Victor Hatini

Victor Hatini

(617) 636-3493
150 Harrison Ave
Research/Areas of Interest:

Research in my laboratory is directed toward understanding the mechanisms that control animal patterning and morphogenesis. Our recent studies focused on understanding how contractile and protrusive forces coordinate to control epithelial morphogenesis using the fly retina as a model system. We found that during retina morphogenesis cell contacts and apical cell perimeters repeatedly contract and expand. These pulsatile dynamics that occur over many hours are critical for proper morphogenesis. We identified important roles for the adhesion molecular Sidekick (Sdk) in coordinating this mechanical cycle by interacting interchangeably with cytoskeletal proteins that affect either contraction or expansion. Sidekick is the first known adhesion molecule found to localize specifically to the tricellular adherens junctions where three or more epithelial cells meet. The focus of our current studies is to determine how these specialized junctions form and operate during epithelial morphogenesis. Insights gained from our studies will be broadly applicable to the understanding of epithelial morphogenesis and diseases that involve the breakdowns of normal tissue organization.
****************************************
WHAT TO DO — Reproduce the Victor Hatini research profile above word for word, from start to finish.

RECORD SET —
****************************************
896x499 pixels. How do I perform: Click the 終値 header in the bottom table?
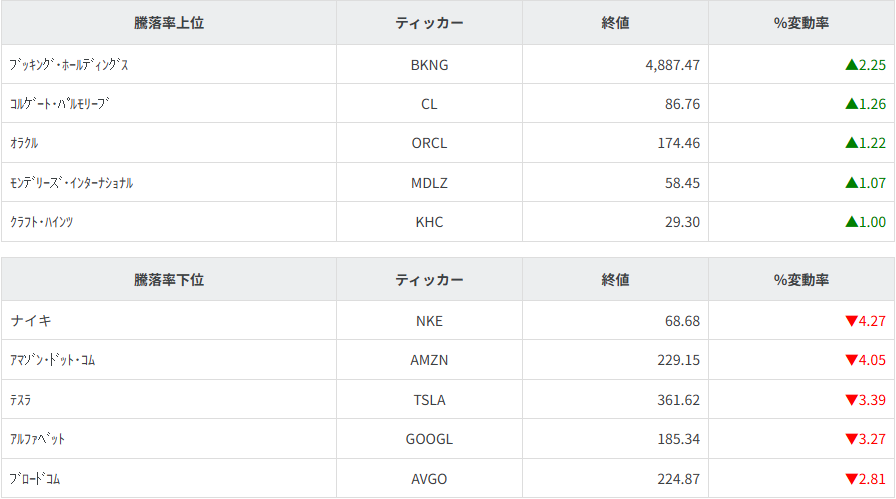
****************************************
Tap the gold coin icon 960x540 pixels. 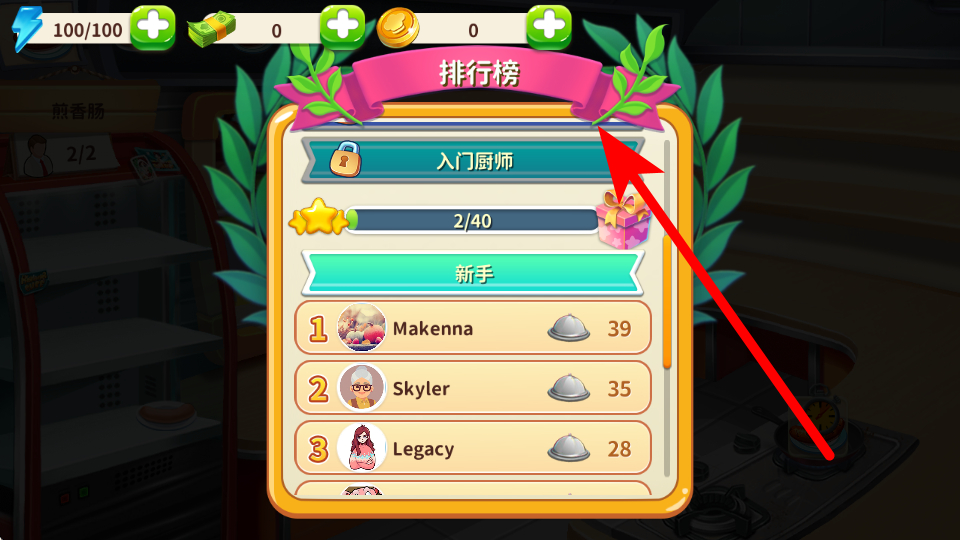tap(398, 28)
****************************************
EXERCISE RESULT —
Victor Hatini

Victor Hatini

(617) 636-3493
150 Harrison Ave
Research/Areas of Interest:

Research in my laboratory is directed toward understanding the mechanisms that control animal patterning and morphogenesis. Our recent studies focused on understanding how contractile and protrusive forces coordinate to control epithelial morphogenesis using the fly retina as a model system. We found that during retina morphogenesis cell contacts and apical cell perimeters repeatedly contract and expand. These pulsatile dynamics that occur over many hours are critical for proper morphogenesis. We identified important roles for the adhesion molecular Sidekick (Sdk) in coordinating this mechanical cycle by interacting interchangeably with cytoskeletal proteins that affect either contraction or expansion. Sidekick is the first known adhesion molecule found to localize specifically to the tricellular adherens junctions where three or more epithelial cells meet. The focus of our current studies is to determine how these specialized junctions form and operate during epithelial morphogenesis. Insights gained from our studies will be broadly applicable to the understanding of epithelial morphogenesis and diseases that involve the breakdowns of normal tissue organization.